• Mayo 1, 2008, medio día
Unos de estos días me enojé con mi sobrino porque decidió no ir a clases, pues el Barcelona iba a jugar contra el Manchester United, su pase a la final de la Liga de Campeones, y es que para él es más importante ver a sus “ídolos” del fútbol que ir a la escuela.

El caso es que varios chavalos de mi barrio tampoco fueron a clases y llegaron donde sus amigos que tienen “cable” a ver el juego. Yo no me opongo a que sean fanáticos-aficionados, sino a que dejen las prioridades por las banalidades.

Yo siempre he sido fanática del mejor equipo de béisbol del universo: El Bóer. Es más, uno de los motivos que me impulso a estudiar Comunicación Social, fue ser algún día parte de la Crónica Deportiva y pues ni hablar, me imaginaba una final narrando, comentando o entrevistando, a mi “ídolo”, un pitcher, que valga la aclaración, mi papá decía que nos parecemos por tener mal carácter.

Desde que estaba en el colegio sufría cada juego de la final, fuera con los Tiburones del Granada, con el León, con el San Fernando, la verdad es que el corazón se me achicaba y más cuando mis compañeros de clases me daban el pésame cuando perdíamos.

Recuerdo una vez que estaba estudiando para el examen de química y mi mamá me apagó el radio para que me concentrara, pero esa fórmula no funcionó, ya que estaba peor, no saber si los había dominado el pitcher, o tal vez con un fly de sacrificio empataron o quizás un error logró que el equipo contrario quedara tendido en el terreno… esa incertidumbre casi me mata.

De hecho me enteré hasta por la mañana, cuando mi papá llegó a la orilla de la cama y me dijo: “chiquita, amor, ganamos…”. El Bóer ganó 25 contra 24 al Masaya, no lo podía creer y menos no haber disfrutado de escuchar ese juego que quedaría en la historia beisbolera de mi país.

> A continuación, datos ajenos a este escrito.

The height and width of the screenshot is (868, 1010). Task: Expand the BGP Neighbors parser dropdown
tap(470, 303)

Mi papá siempre ha sido un poco más flexible. Después de esa experiencia me compró un walkman, para hacer ambas cosas. Y la verdad es que aprendía a valorar cuándo podía escuchar los juegos y cuándo estudiar.

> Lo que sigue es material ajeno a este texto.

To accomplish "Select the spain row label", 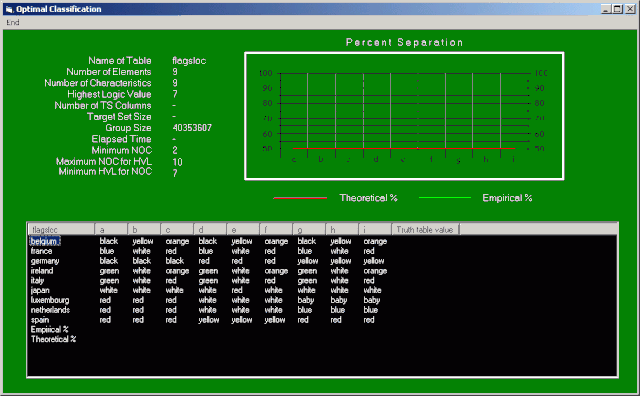I will click(x=40, y=320).
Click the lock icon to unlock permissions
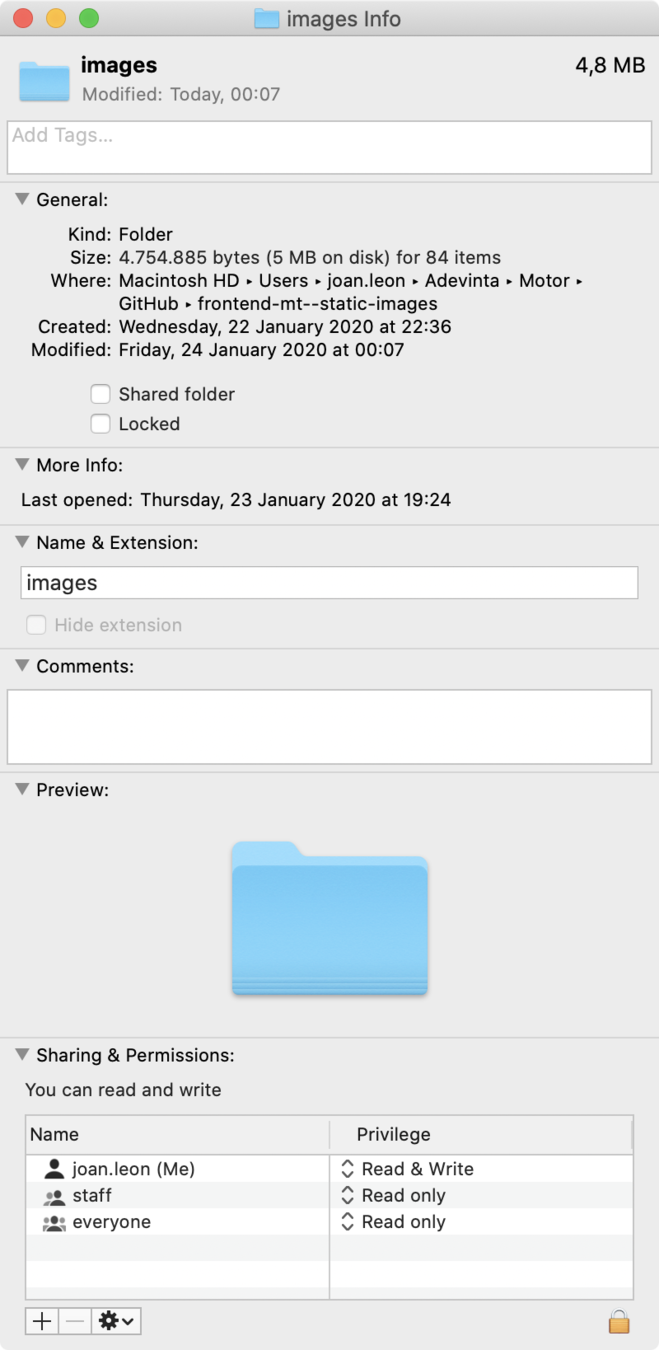659x1350 pixels. tap(619, 1322)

Me imaginaba cada jugada que iba con varios segundos atrasados narrados por los “muchachos” (cronistas), que hablan siempre más de otra cosa que del juego en sí; me metía a través de las ondas hertzianas y llegaba hasta el terreno a gritar de alegría o a enojarme por mi derrota, pues muy pocas veces tuve la oportunidad de ir al estadio, siempre seguía el juego por la radio.

Estoy de acuerdo que el deporte es recreación y mantiene a los chavalos ocupados en una “buena onda”, pero el problema es que sólo quieran jugar sin estudiar, sin dedicar tiempo a cosas que realmente son importantes.

Por mi sobrino lamento que haya perdido el Barcelona, pero me alegro, pues ya no tendrá excusas para no ir a clases. Al menos eso espero, pues yo quiero que aproveche la oportunidad que otros muchachos no tienen de estudiar y salir adelante.

De esforzarse por hacer algo útil de su vida. Cuando llegan los años que a veces lo hacen tan rápido que ni cuenta nos damos, él se sienta satisfecho de que alcanzó sus metas, que hizo realidad sus sueños, que derribó sus obstáculos y que las veces que se tropezó en el camino y tal vez cayó, tuvo las fuerzas suficientes para levantarse y volver a empezar con la frente en alto.

Yo todavía tengo una meta por alcanzar, nomás estoy esperando el momento indicado para lanzarme y hacer realidad ese sueño.